“At one time or another everyone thinks of a great idea that they will never pursue!” – Futurist Jim Carroll
Why are great ideas so often abandoned? Why do they die? Never see the light of day?
I often blame committees and the strategic planning process – these are the usual graveyards for great initiatives and bold opportunities!
And yet, there are many other reasons. The search for the lowest common denominator is common in groupthink. A corporate culture that rewards mediocrity. A risk-averse culture that has been battered and bruised by a previous failure without the use of that failure as a springboard for the next step. Overwhelming peer pressure in which it is often suggested that someone shouldn’t stand out from the crowd.
Then there is a complete lack of a skill set that can take an idea to completion – an organization might be an engine of creativity but lacks the runway for moving the idea into production, There might be lots of ideas to pursue but an inability to get the attention of leadership – call it ‘attention competition.’ The big problem is not a lack of ideas but the difficulty that the creative group faces in promoting those ideas in order that they can get proper attention, funding, and clearance.
Or consider conclusion bias, a mindset that can cloud the real potential purpose – the idea might apply to one form of thinking but if tweaked just a bit might lead to something totally different. Simply do a search for ‘accidental innovation’ and you’ll find that history is full of examples of R&D that was meant for one purpose but then turned into something else altogether. (Velcro!)
In some other cases, the organization doesn’t have a process by which the original thinker or ‘lone wolf’ can transition their solitary brilliance into an organizational opportunity. A culture does not exist in which individual ideas can be shared, nurtured, and pushed into the corporate idea factory. In other cases, those with the idea simply don’t know who to turn to in order to get it moving forward. Original, creative thinkers end up abandoning the organization to move into a far more fruitful innovative group.
Last but not least, there is an awful situation in which great ideas are beaten to the ground through a corporate mindset that is engineered to kill great ideas in their tracks. The idea is met with skepticism, disbelief, or hostility.
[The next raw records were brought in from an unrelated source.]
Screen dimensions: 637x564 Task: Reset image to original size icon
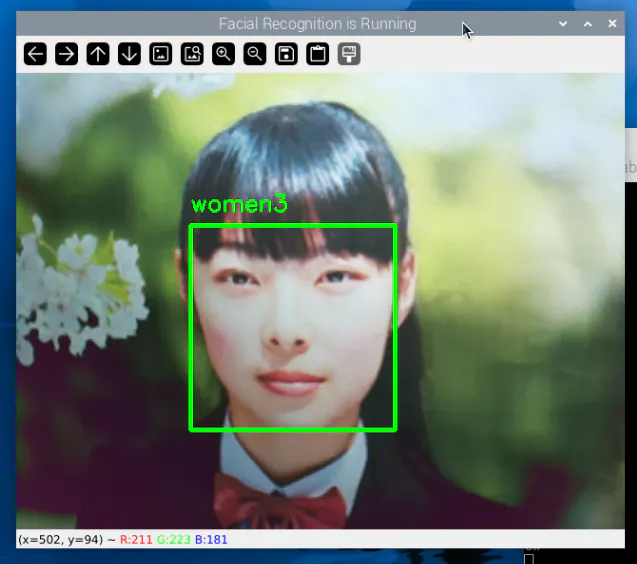(x=160, y=54)
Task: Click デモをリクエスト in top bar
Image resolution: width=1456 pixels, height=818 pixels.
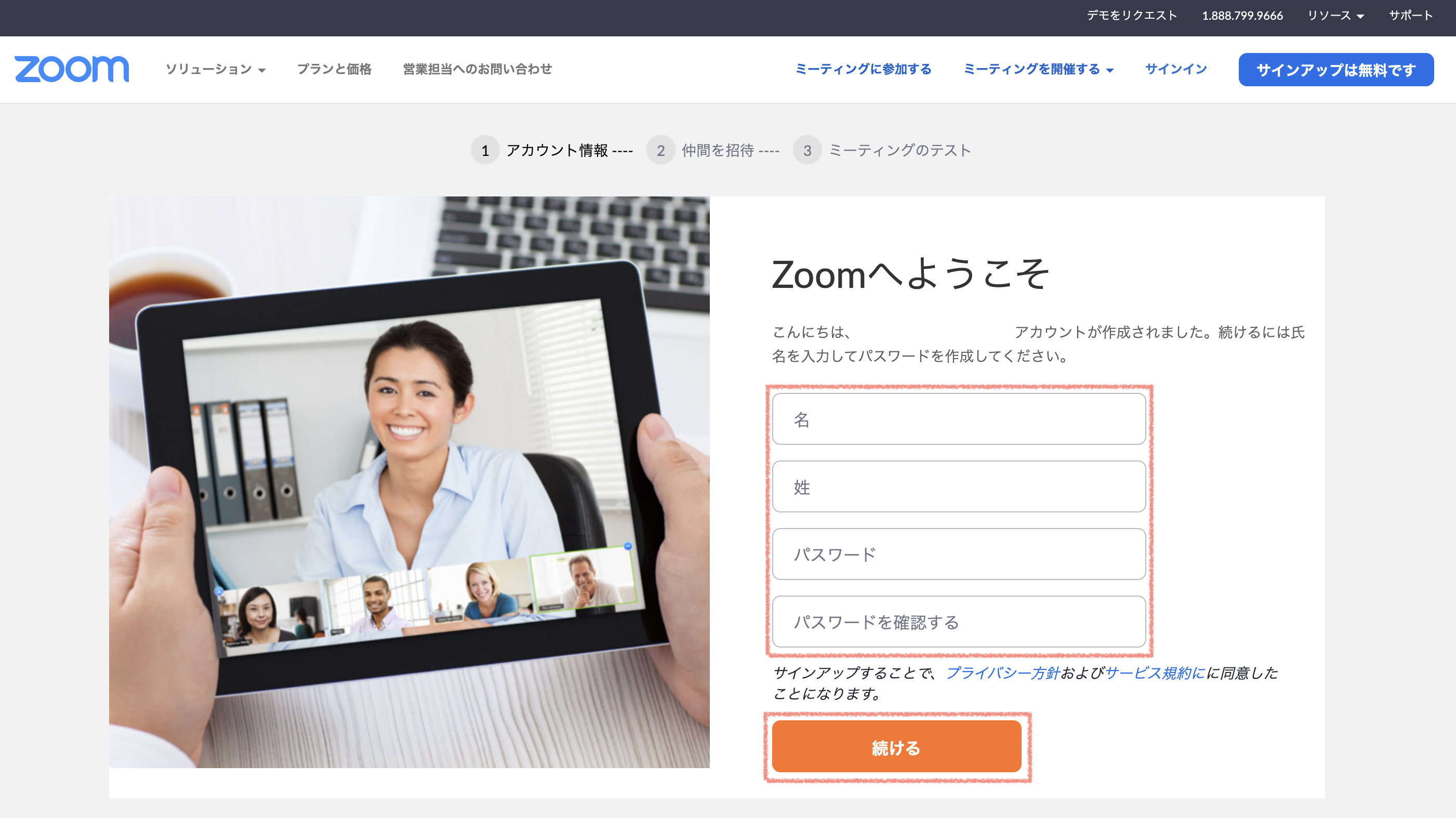Action: [1132, 16]
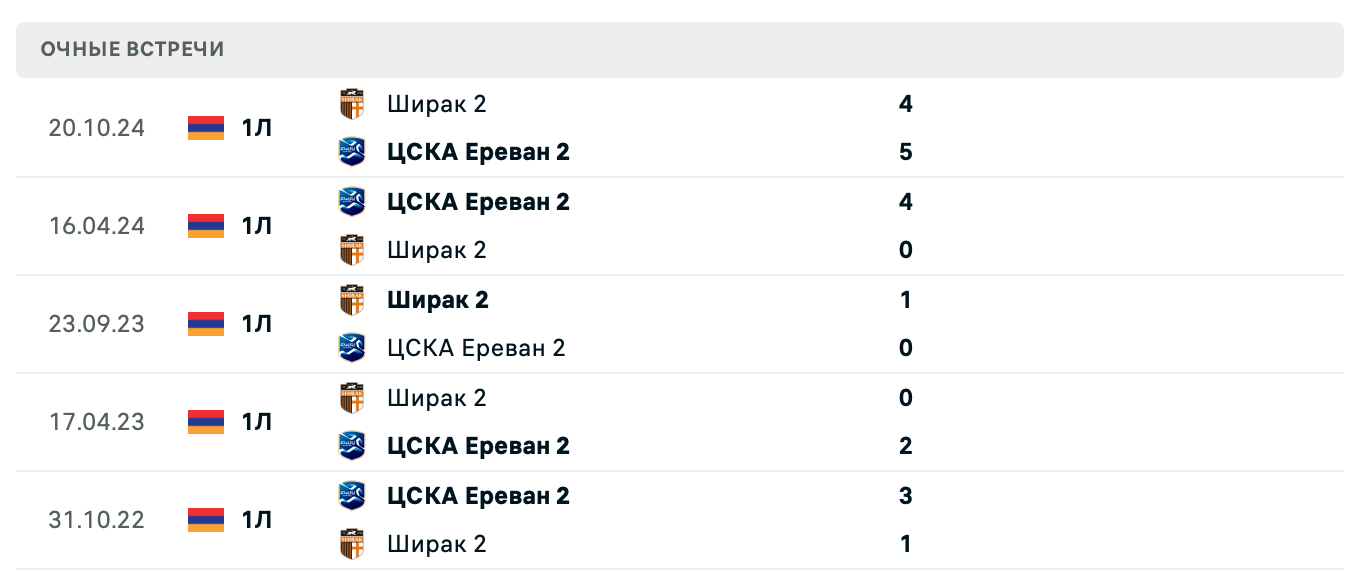1360x586 pixels.
Task: Click Shirak 2 crest in 16.04.24 match
Action: click(x=352, y=250)
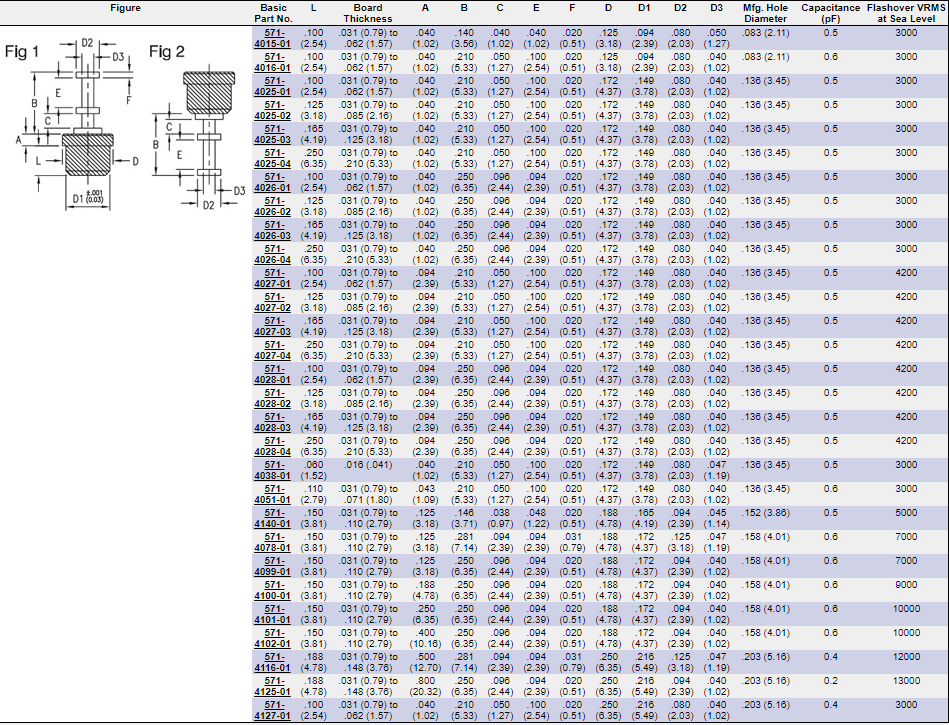The height and width of the screenshot is (725, 949).
Task: Open the 571-4026-04 part page
Action: point(270,254)
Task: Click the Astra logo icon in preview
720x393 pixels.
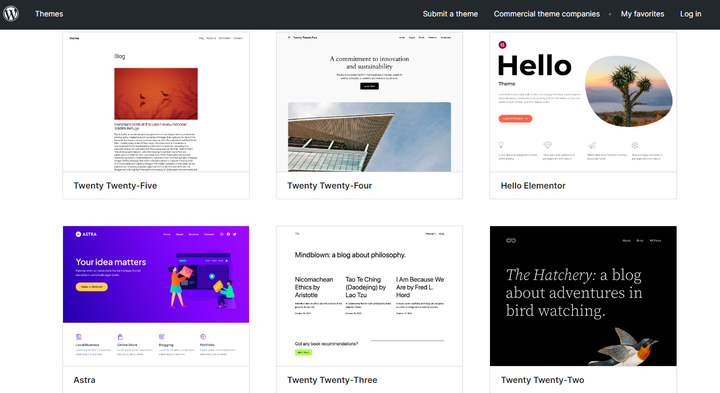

The creator is told that it is a dumb idea, that it won’t work, and that it is doomed to fail. it’s too radical an idea – it doesn’t fit the ‘current mold.’ It can’t move forward, they are told, because the outcome is too uncertain and doesn’t fit the current reality.
All of these situations can lead to a sad situation in which great ideas are abandoned, tossed aside, and relegated to the trash heap of missed opportunities and futile missteps. The idea runs into a culture in which new ideas are treated as dangerous, and so hostility and resistance rule the day. Or even worse, it is assigned to an incompetent development team who then pummels the idea into failure.
How do you deal with this sad state of affairs? That’s one of the great mysteries of the innovative organization – but it really comes down to a simple thing: a leader who is willing to pursue big and bold ideas, and who creates a culture in which they are nurtured, shared, and developed. They are the ‘world-class innovators’, and if you aren’t prepared to study what they know, you won’t move forward.
Bottom line? Great ideas see the light of day because those who generate the great idea have the courage and fortitude to move forward in the face of great resistance!